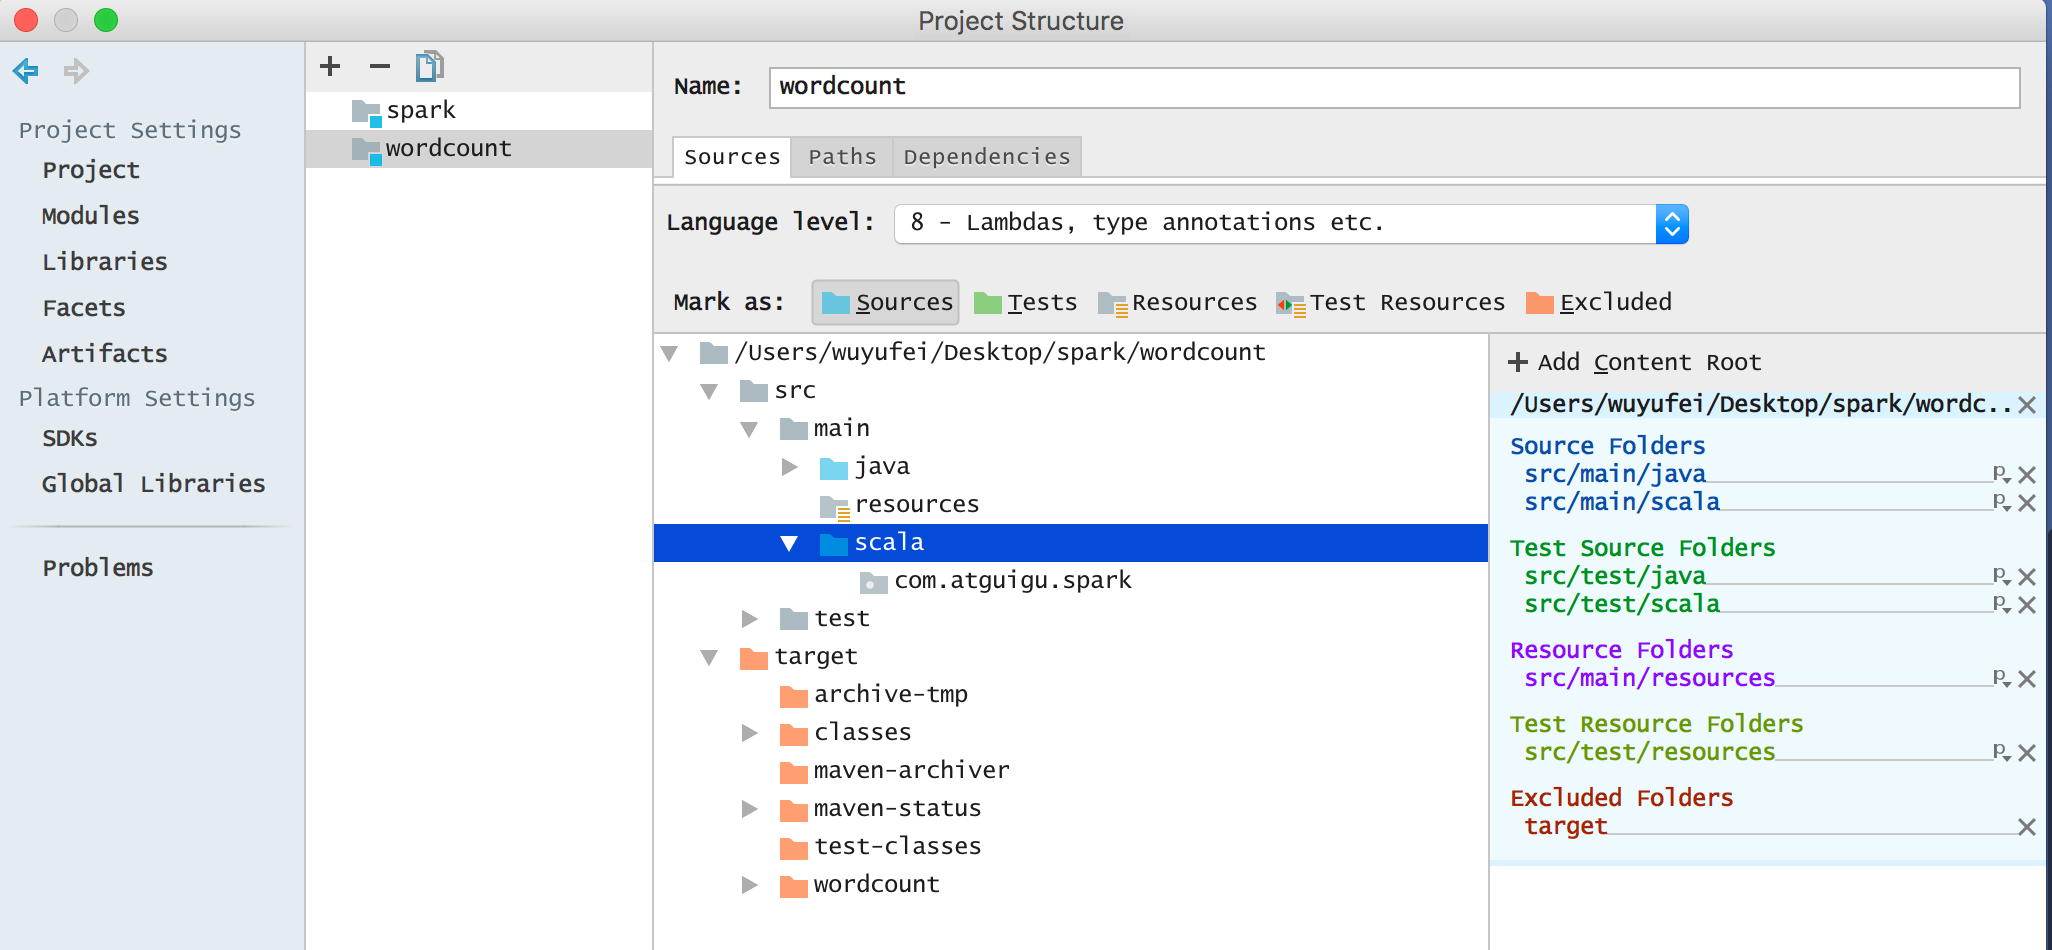Mark selected folder as Excluded

click(x=1598, y=302)
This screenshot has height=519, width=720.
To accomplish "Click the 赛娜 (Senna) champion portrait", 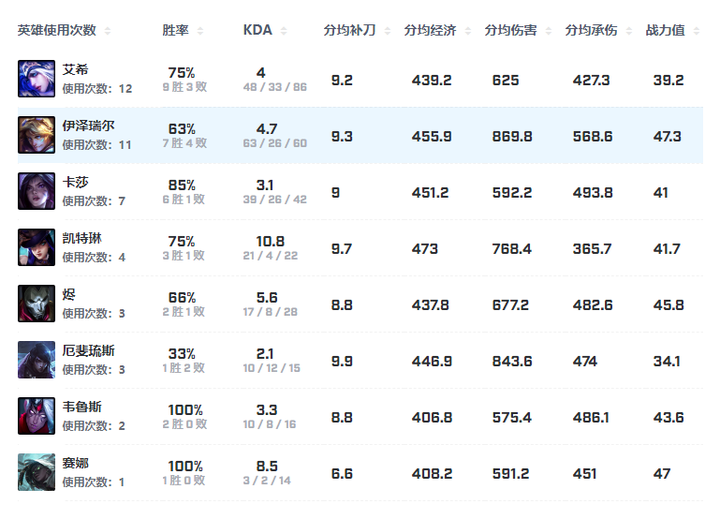I will tap(36, 472).
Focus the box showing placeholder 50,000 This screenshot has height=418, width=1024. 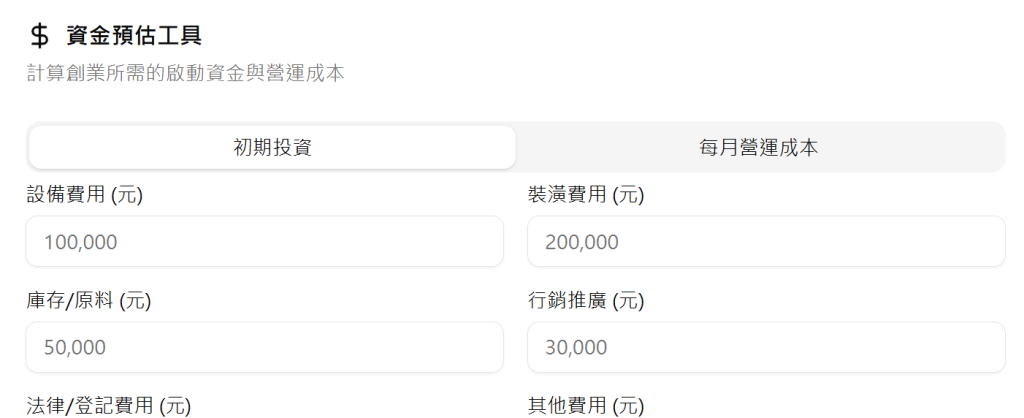point(264,347)
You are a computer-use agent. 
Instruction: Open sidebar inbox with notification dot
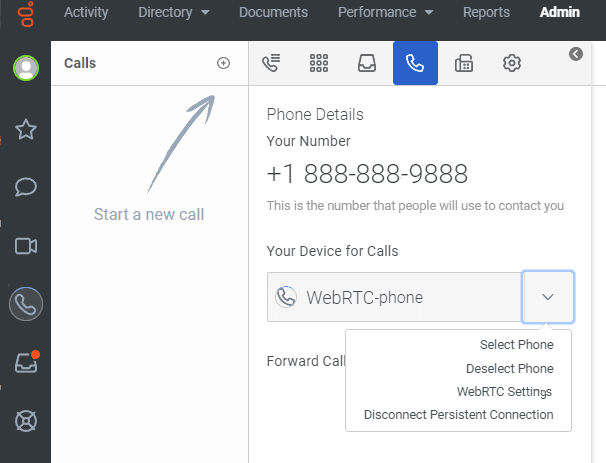(x=26, y=363)
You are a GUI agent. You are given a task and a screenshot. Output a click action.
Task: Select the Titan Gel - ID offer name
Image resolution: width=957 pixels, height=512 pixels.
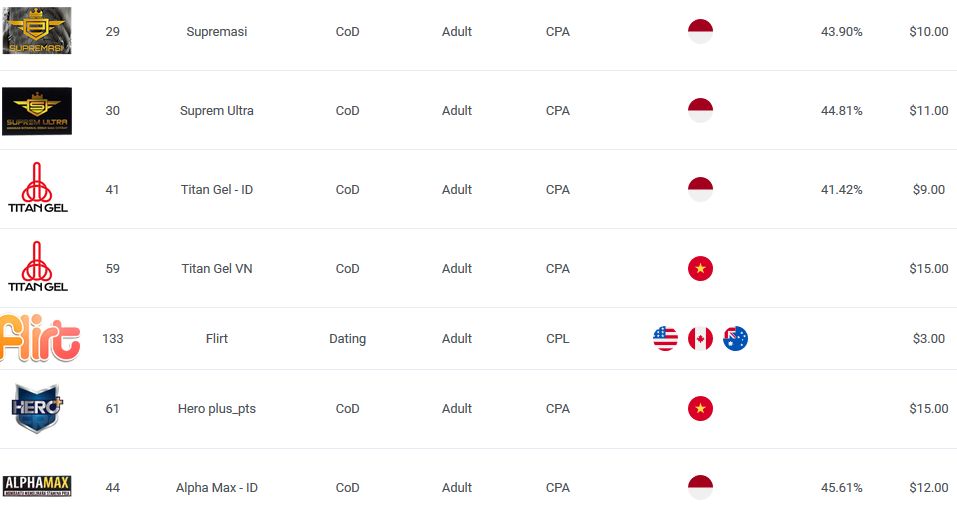click(x=217, y=190)
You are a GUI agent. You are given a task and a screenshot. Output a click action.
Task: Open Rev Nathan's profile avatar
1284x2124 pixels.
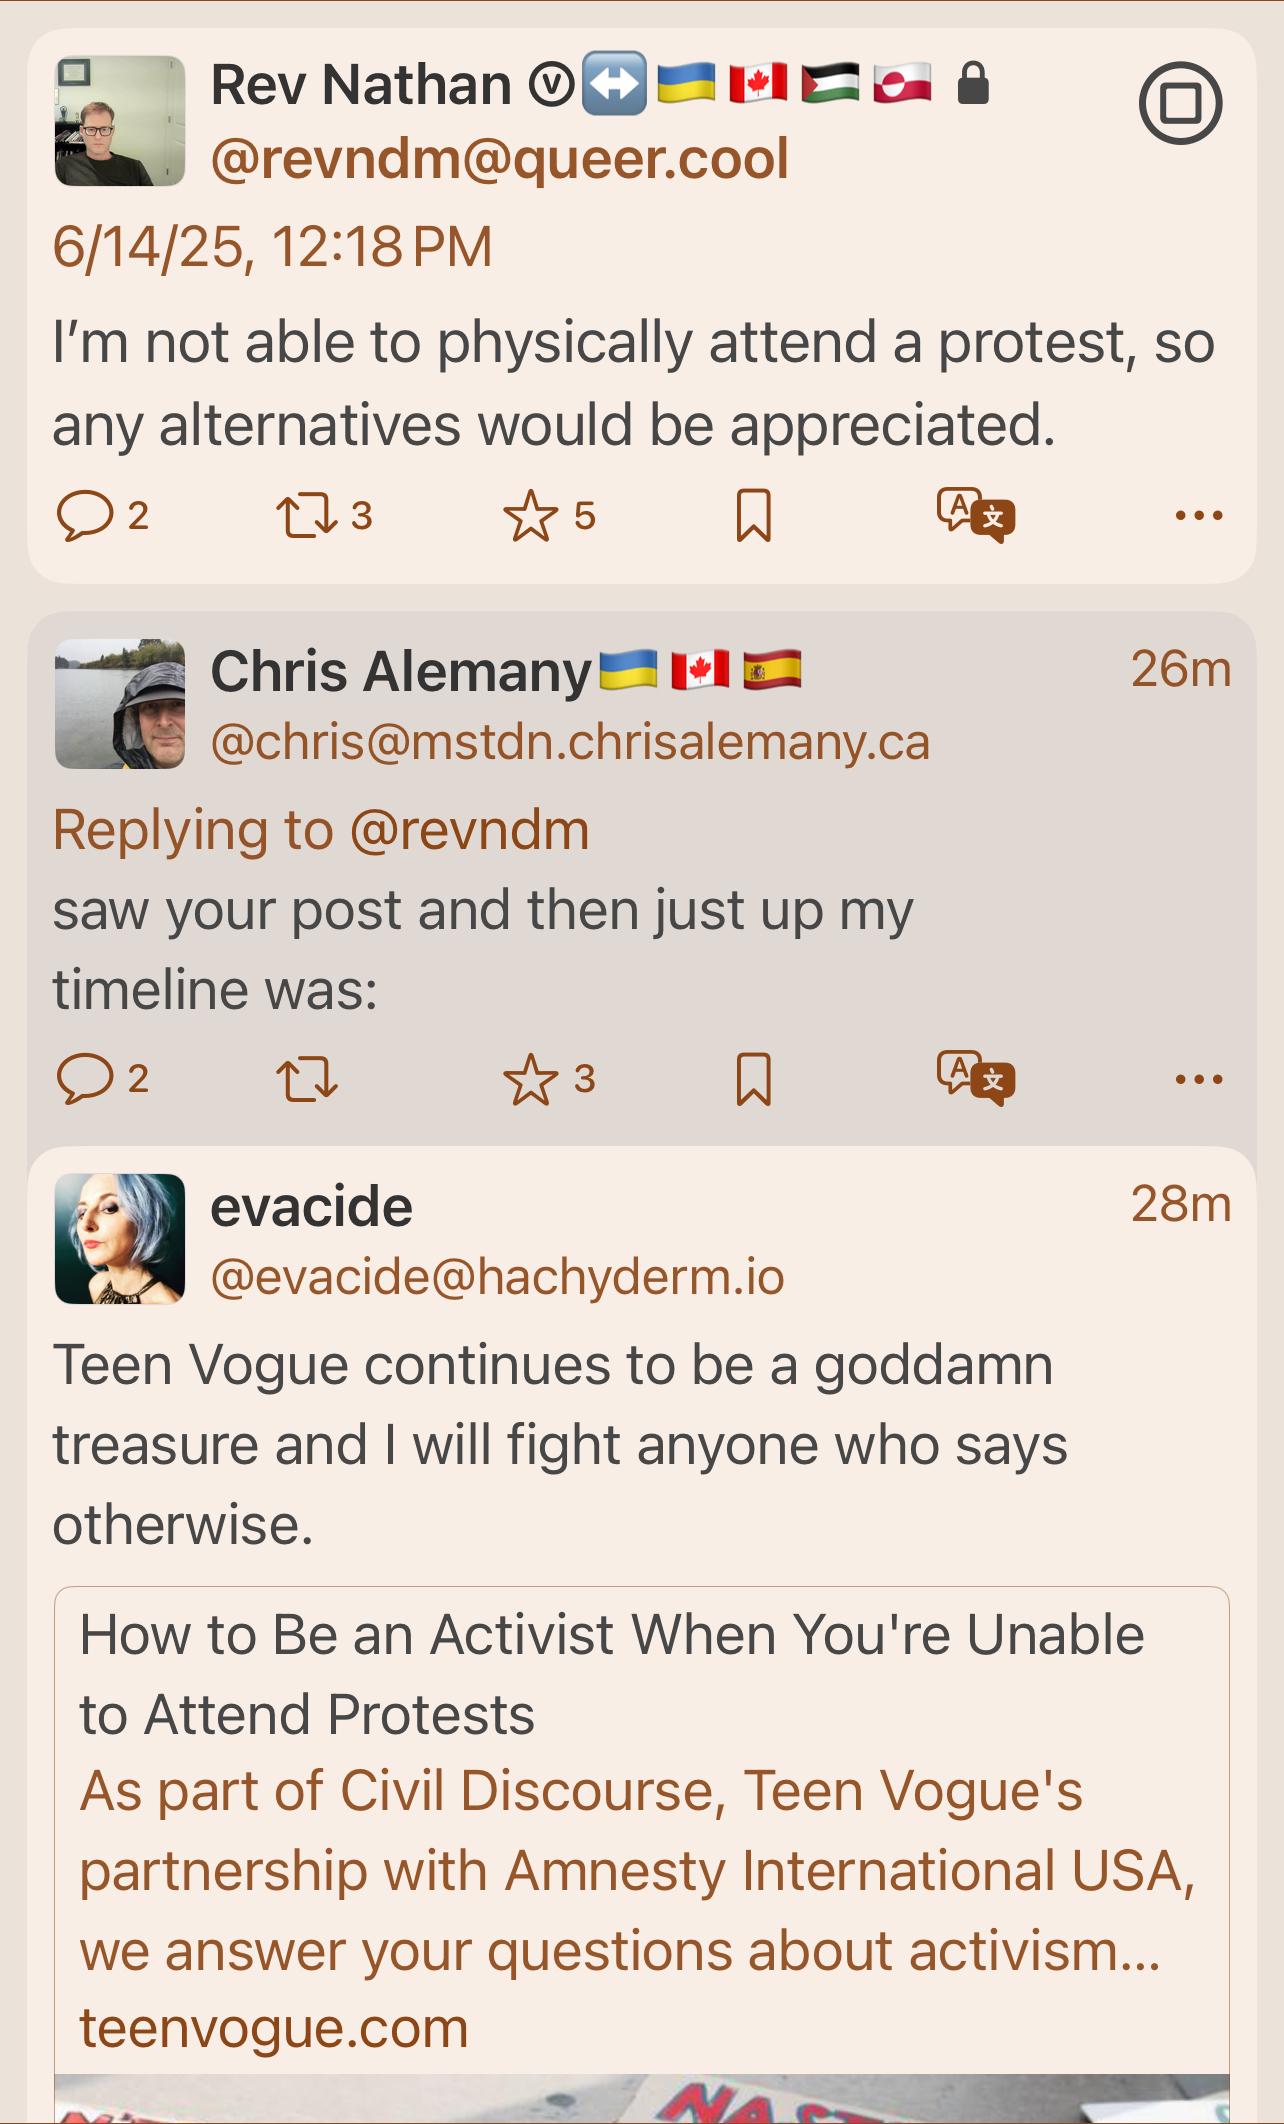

▸ **How to complete this task**: Your copy should consist only of the lines from the line holding "Instruction: Open sidebar" through the final line of the listing above, both included, with all pictures omitted.

▸ **Exercise answer**:
Instruction: Open sidebar inbox with notification dot
(x=26, y=363)
You are a GUI agent. You are given a task and a screenshot. Output a click action.
Task: Select the Titan Gel - ID offer name
Image resolution: width=957 pixels, height=512 pixels.
click(x=217, y=190)
You are a GUI agent. You are given a task and a screenshot. Output a click action.
Task: Open Rev Nathan's profile avatar
1284x2124 pixels.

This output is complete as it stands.